Time will tell if my vision and my way of thinking will yield good results.

Center for Developmental Differences
4000 Virginia Beach Blvd
Suite 136
Virginia Beach, VA 23452
ph. 757486.0585
fax 757486.0586

US CE: two empirical enquiries

Judit's view of the CE scene in the United States is in part founded upon two empirical enquiries, reported in 2003 and 2007. For more on the first of these, see a recent posting on Conductive World:

Judit presented the results of a follow-up study at the last World CE Congress, in Sweden in 2007. She would be happy to share these. Contact her direct via CDD.

It is such a pity that the content of so many of these World Congresses has blown away like chaff in the wind the moment that they are over, perhaps reflecting something of an attitude towards knowledge that is still too prevalent within Conductive Education.

1 comment:

  1. Judit -- I would like to congratulate you on your new project, The Centre for Developmental Differences.

    I would also like to thank you for having the courage to say what so many of us trying to find ways to make CE as we learned it work -- sometimes despite our best efforts, our blood, sweat, and tears, and the passion of conductors and participants it just doesn't work. Sometimes it does work and like you, I continue raising my hat in salute to the conductors and families that have found a way to succeed.
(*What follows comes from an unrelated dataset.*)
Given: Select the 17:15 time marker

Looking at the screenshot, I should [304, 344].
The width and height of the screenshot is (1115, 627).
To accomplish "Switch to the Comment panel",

Often, in my experience anyway and I know I am not alone, though the practice might be sound, the participants learning, demand for groups and conductors exist, many CE centres are simply not sustainable or have to compromise too much or rely one one person battling on.

    The Center for Developmental Differences -- and even more to the point your vision for this center -- sounds incredibly well thought out and I love the positive way you have found to offer CE amongst an array of services that will offer choice to the children and families involved.

    Again -- thank you for telling us about it and for your continued brave forays into unmarked CE territory.